But why might any of this bother the high court’s justices? The reason: The supermajority rule also inflicts an institutional injury on the Supreme Court.
It is important to understand here just why the Framers divided the Congress into two chambers: to weaken the legislative branch just enough to keep it from invading the function of the judicial and executive branches. But by the same thinking, if the legislative branch is too weak, the danger arises of the judicial or the executive branches invading the lawmaking functions. If Congress is incapable of acting, presidents will make law by executive order. And the Supreme Court will engage in even more de facto lawmaking than it used to when the legislative action was not limited by a supermajority rule but only by the original, constitutional check and balance.
Here is just one example from the last Supreme Court term: In Bostock v. Clayton Co., Georgia, the court held that Title VII of the Civil Rights Act of 1964 also covers discrimination against the LGBTQ community. This form of judicial reasoning is called gap filling, and in this instance, the gap was a big one. Maybe Bostock came out the right way, but in many countries, there would have been no case in the first place. It would have been a parliamentary matter—decided in a flash. Congress would have done its job. Similarly, it is hard to imagine a decision like Roe v. Wade in any country with a legislature capable of acting. Lacking that, the court decided by 5 to 4.
If the filibuster were gone, the court would be better able to perform the limited and truly judicial role that conservatives espouse—or at least pretend to embrace. It would be easier to permit the style of judging known as judicial formalism—the calling of “balls and strikes.” The principle here is that courts exist to apply rules. They exist to carry out “the will of the sovereign.” That is the only judicial role: to separate law from morals, or court-imposed ideals. It is the argument made by H.L.A. Hart in his classic The Concept of the Law, and in such other writings as “Positivism and the Separation of Law and Morals.” It all comes down to enforcing the will of the sovereign, as expressed in law.
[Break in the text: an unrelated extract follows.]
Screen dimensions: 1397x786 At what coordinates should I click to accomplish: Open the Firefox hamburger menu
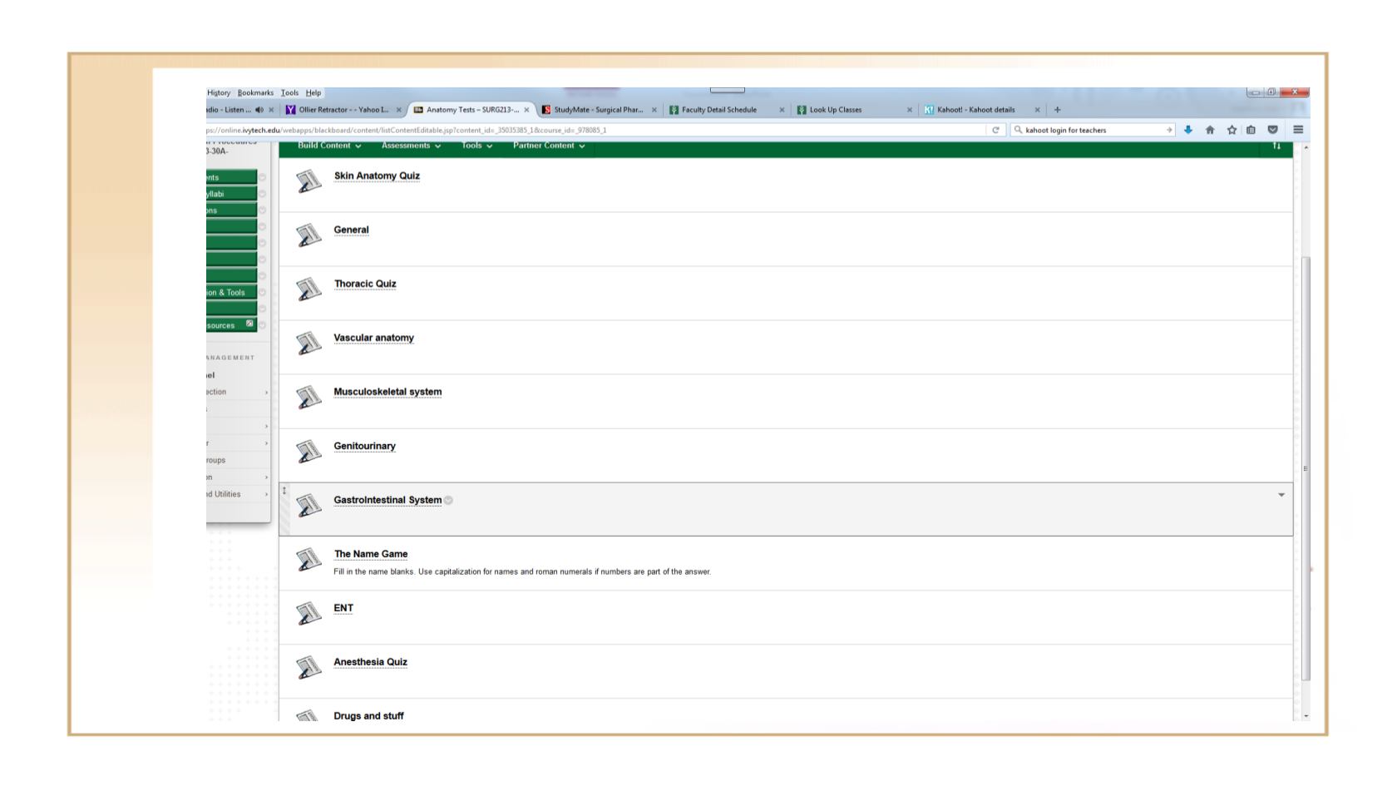(x=1298, y=130)
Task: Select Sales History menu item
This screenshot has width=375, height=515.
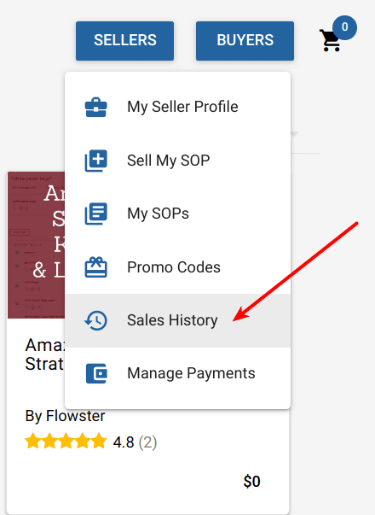Action: [x=177, y=320]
But this whole project is doomed if there is no “will of the sovereign” for the judicial branch to carry out. What the judicial right wants depends on a legislative body as capable of acting as the British Parliament. By making it harder for the will of the sovereign to be expressed, the Senate filibuster makes it harder for judges to be judges.
In Seila Law, the court rather flippantly notes that under our 1789 Constitution, “the atom of sovereignty is smashed.” Well, in our time, thanks to the filibuster, that atom has now been smashed into even smaller subatomic particles, and the chain reaction it has set off is melting down the country. As the gaps in the laws become bigger than canyons, even conservative judges are forced into a whole range of gimmicks and stratagems to deny what they must know they are doing. It is judicial activism deemed illegitimate by the very judges who practice it.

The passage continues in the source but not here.